シャネルのバッグの中でも不動の人気を誇り、高い知名度で国内外問わず長く愛されている「マトラッセ」。
靴専科ではラムスキンタイプのバッグ・鞄クリーニングや補色、内装交換の修理依頼が多いので、サービス内容や素材別の特徴をご紹介いたします。



シャネル「マトラッセ」の特徴

 
シャネル「マトラッセ」


まずは、シャネル「マトラッセ」の特徴を簡単に説明いたします。シャネルの公式サイトには、マトラッセというハンドバッグは存在していません。日本語サイトでの商品名は「クラシック ハンドバッグ」です。

そもそもマトラッセとは、フランス語で「ふっくらしている」「袋詰めされた」という意味です。シャネルのクラシックバッグにおけるダイヤ柄のステッチがふっくらしている様子からマトラッセと呼ばれており、正式な名称ではないそうです。

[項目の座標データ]
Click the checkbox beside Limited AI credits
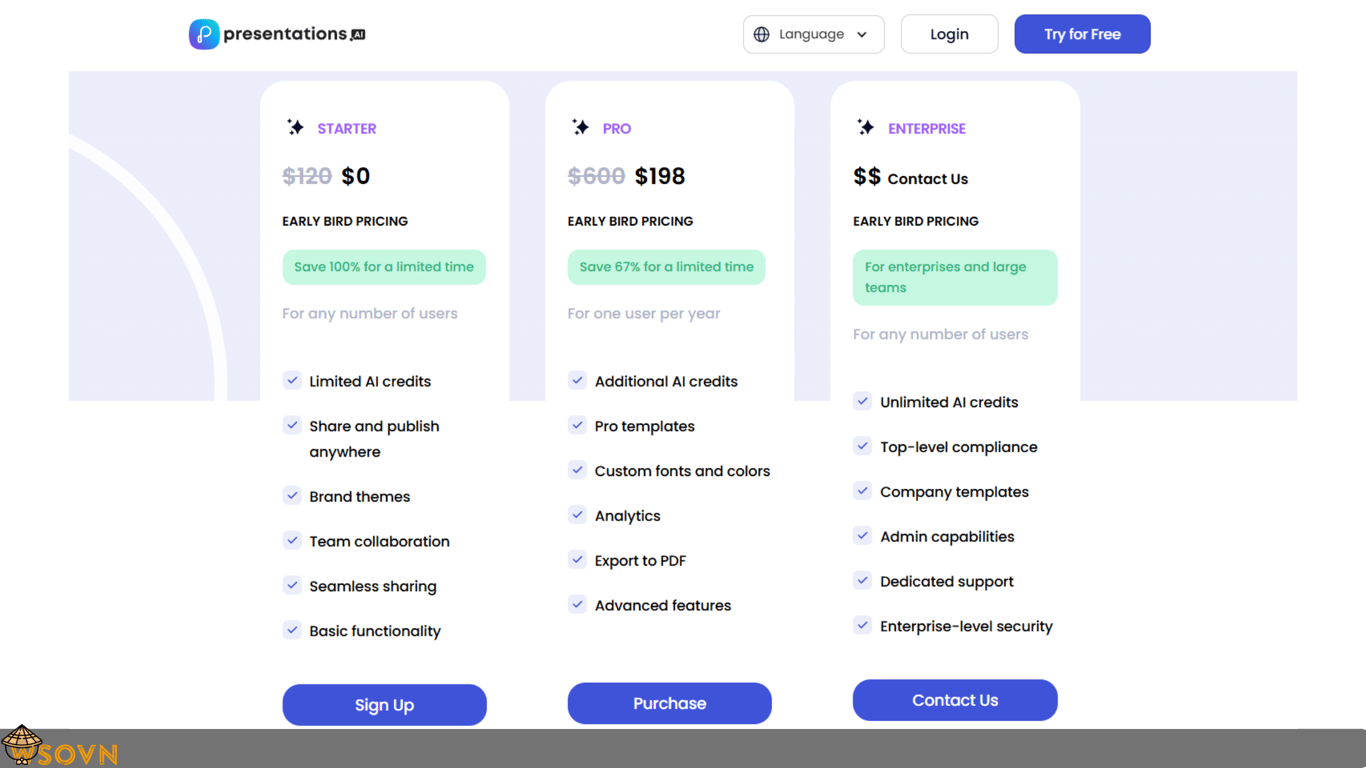Viewport: 1366px width, 768px height. pos(292,380)
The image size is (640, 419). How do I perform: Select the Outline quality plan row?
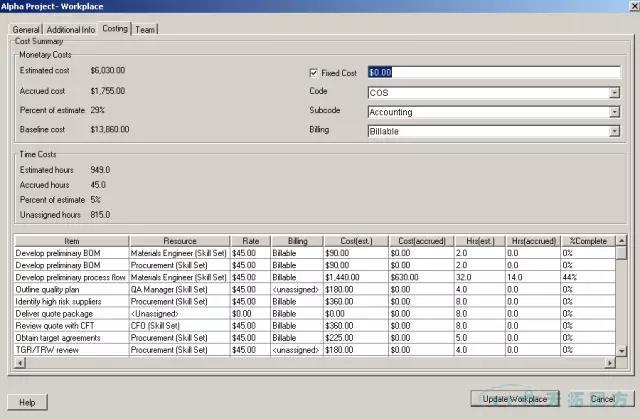pos(70,288)
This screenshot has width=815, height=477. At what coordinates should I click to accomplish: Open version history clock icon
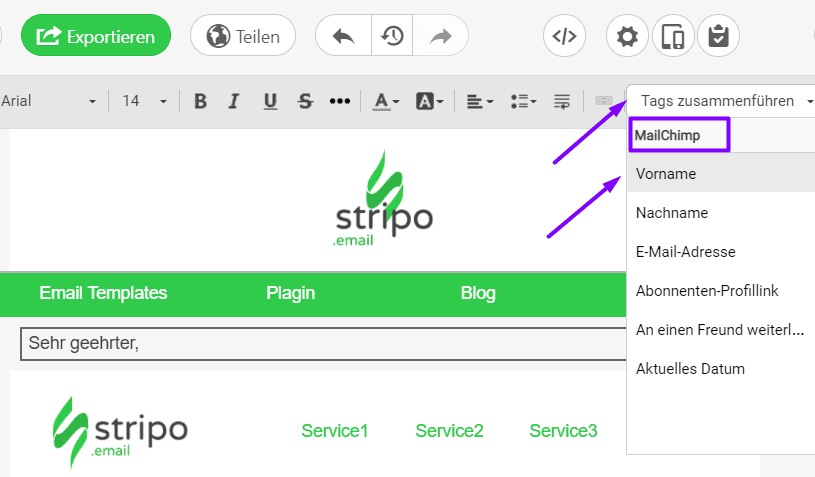[x=392, y=37]
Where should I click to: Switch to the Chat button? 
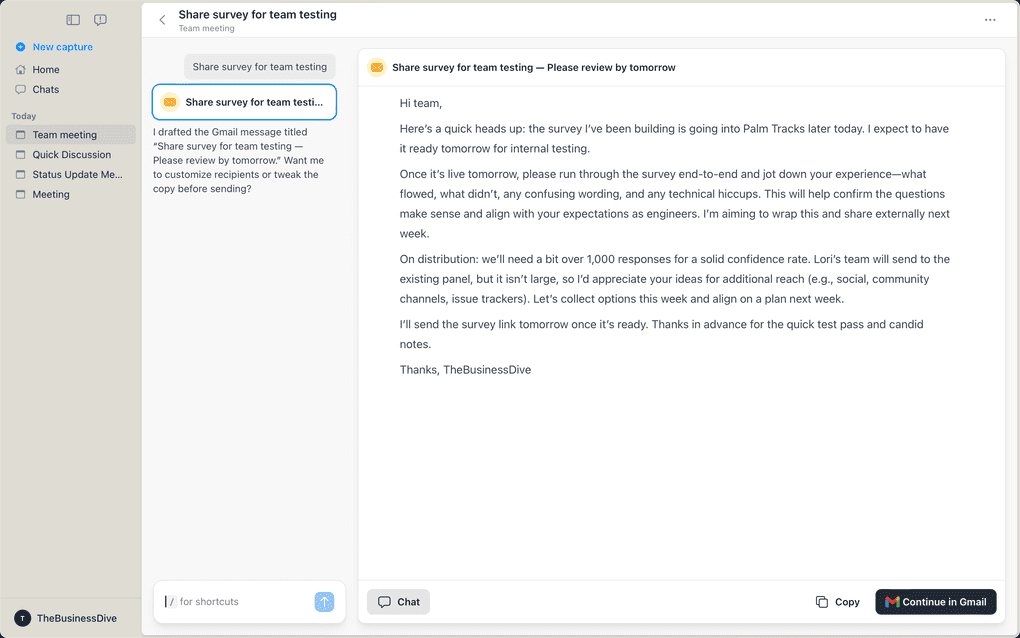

> [作業指示]
原文抜粋のうち、「シャネルのバッグの中でも不動」から「シック ハンドバッグ」です。」までの部分を一字一句そのまま再現してもらえますか？ このデータは原文抜粋の内容とは関係がありません。

> [解答]
シャネルのバッグの中でも不動の人気を誇り、高い知名度で国内外問わず長く愛されている「マトラッセ」。
靴専科ではラムスキンタイプのバッグ・鞄クリーニングや補色、内装交換の修理依頼が多いので、サービス内容や素材別の特徴をご紹介いたします。



シャネル「マトラッセ」の特徴

 
シャネル「マトラッセ」


まずは、シャネル「マトラッセ」の特徴を簡単に説明いたします。シャネルの公式サイトには、マトラッセというハンドバッグは存在していません。日本語サイトでの商品名は「クラシック ハンドバッグ」です。